# WHAT TO WORK ON:
Every entry needs to appear again exactly as written below.

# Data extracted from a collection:
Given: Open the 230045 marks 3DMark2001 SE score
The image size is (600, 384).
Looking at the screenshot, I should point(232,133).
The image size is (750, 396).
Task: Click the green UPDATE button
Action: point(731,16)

# RESULT OF THE EXERCISE:
Given: Open the 230045 marks 3DMark2001 SE score
The image size is (600, 384).
Looking at the screenshot, I should point(232,133).
The image size is (750, 396).
Task: Click the green UPDATE button
Action: point(731,16)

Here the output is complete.